I like to be surprised. I think it takes bravery to just be there and maybe do something unexpected. Without needing to impress anyone. Without needing to please or appeal to anyone.
But I don’t always have that bravery.
I don’t like things to be too perfect or contrived. I don’t want pottery to be too smooth or “pretty”. I don’t want photographs to be too posed. I want to see the imperfections. I want to see the human touch.
Even if this isn’t what I always do, it is what I strive for, and what I admire in art.

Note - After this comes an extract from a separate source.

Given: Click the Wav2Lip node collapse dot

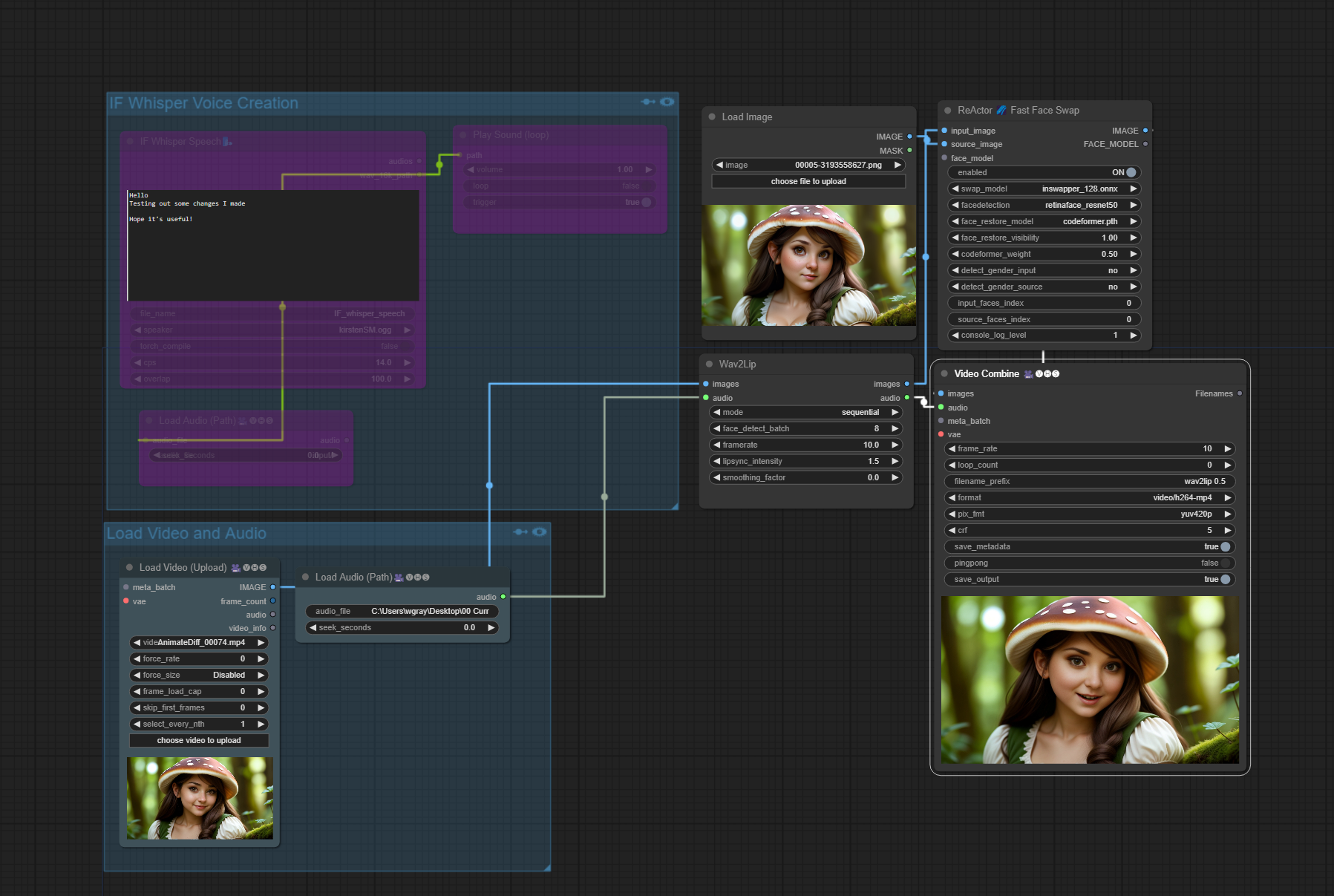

Today I walked along a dirt road, and I looked down at the compressed gravel. I imagined what it would look like if I threw a large pot, and then rolled it on the surface of the road. In an area without many larger pebbles. I wonder what it would do in the kiln? How would the glaze collect on the texture from the road, and whatever gravel might stick…
That’s where my mind went today.
A couple of weeks ago, I photographed lichen on an ancient rock face along a river near my house, and I wondered if you could make a glaze that looked like that.
I think about pottery a lot, but I am not a potter. Not yet, anyway.